§ WHAT TO PRODUCE: According to the genetic monitoring text, which types of molecular markers are most commonly used to monitor populations?

= Genetic monitoring =

Genetic monitoring is the use of molecular markers to (i) identify individuals, species or populations, or (ii) to quantify changes in population genetic metrics (such as effective population size, genetic diversity and population size) over time. Genetic monitoring can thus be used to detect changes in species abundance and/or diversity, and has become an important tool in both conservation and livestock management. The types of molecular markers used to monitor populations are most commonly mitochondrial, microsatellites or single-nucleotide polymorphisms (SNPs), while earlier studies also used allozyme data. Species gene diversity is also recognized as an important biodiversity metric for implementation of the Convention on Biological Diversity.

==Types==
Types of population changes that can be detected by genetic monitoring include population growth and decline, spread of pathogens, adaptation to environmental change, hybridization, introgression and habitat fragmentation events. Most of these changes are monitored using ‘neutral’ genetic markers (markers for which mutational changes do not change their adaptive fitness within a population). However markers showing adaptive responses to environmental change can be ‘non-neutral’ (e.g. mutational changes affect their relative fitness within a population).

§ SOURCE INFORMATION:
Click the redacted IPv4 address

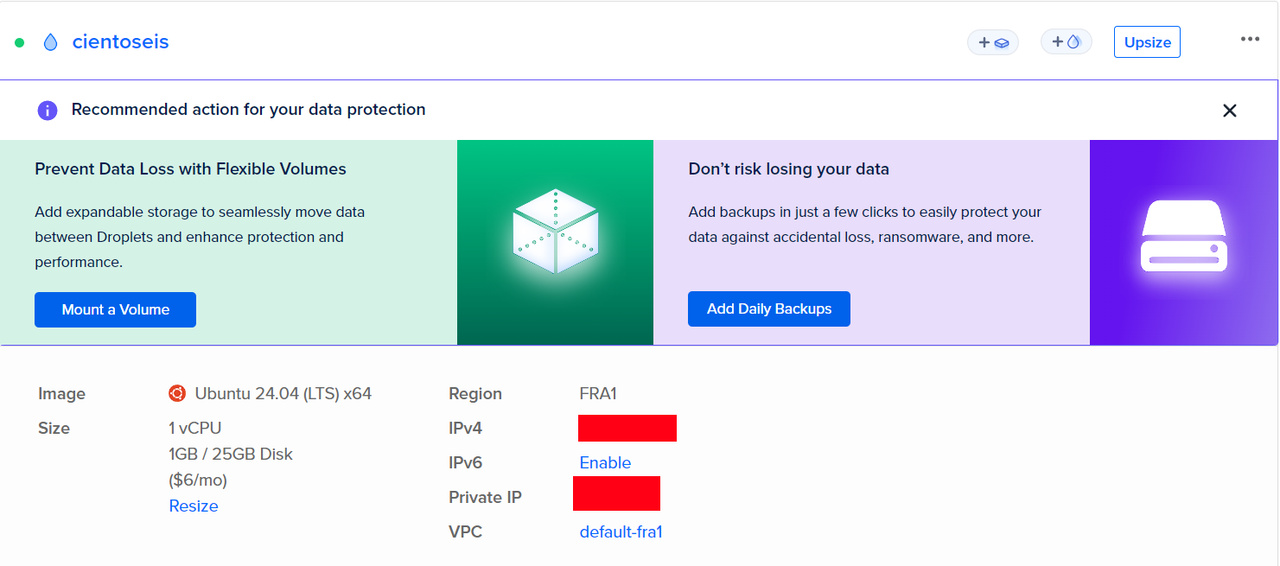627,428
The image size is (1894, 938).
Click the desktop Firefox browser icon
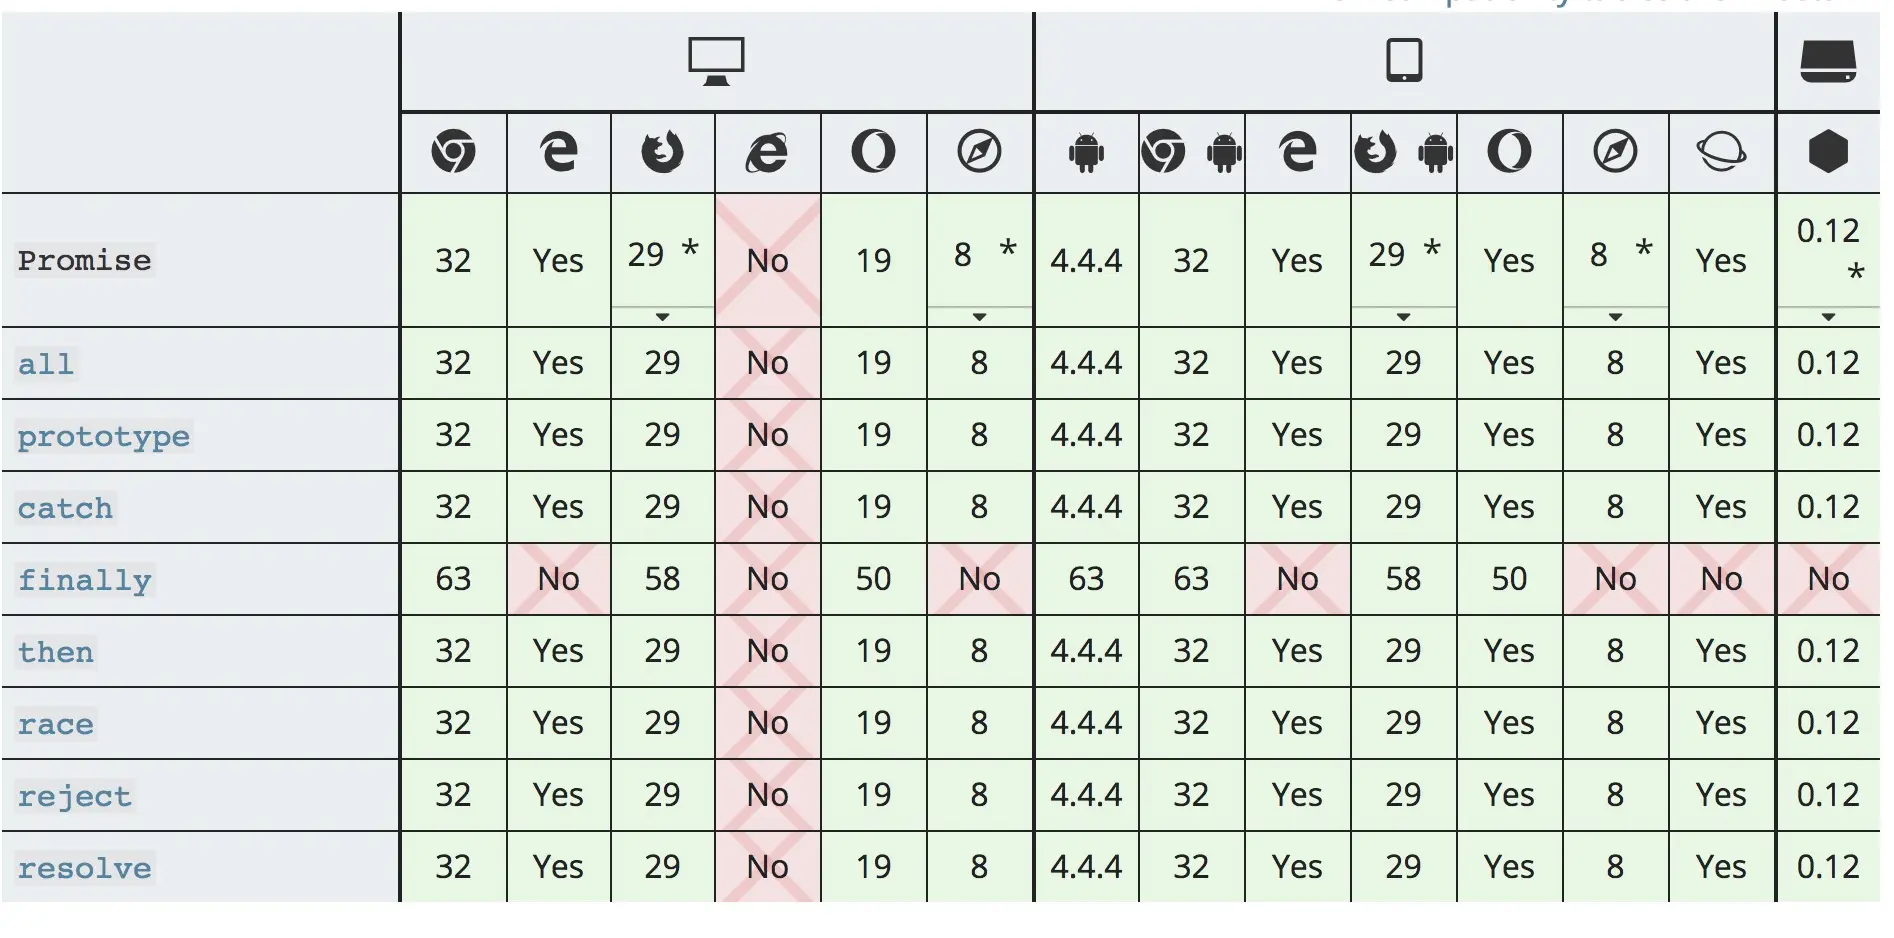coord(662,152)
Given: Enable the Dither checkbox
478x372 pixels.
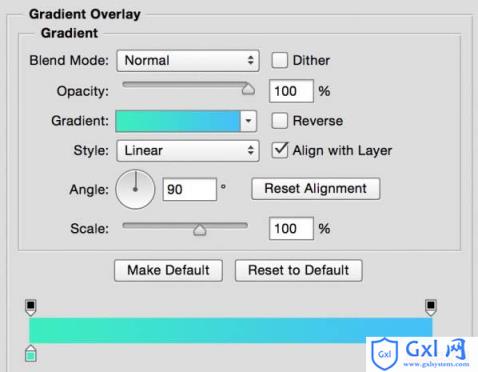Looking at the screenshot, I should tap(279, 61).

§ ANSWER SPACE: Mitochondrial markers, microsatellites, and single-nucleotide polymorphisms (SNPs).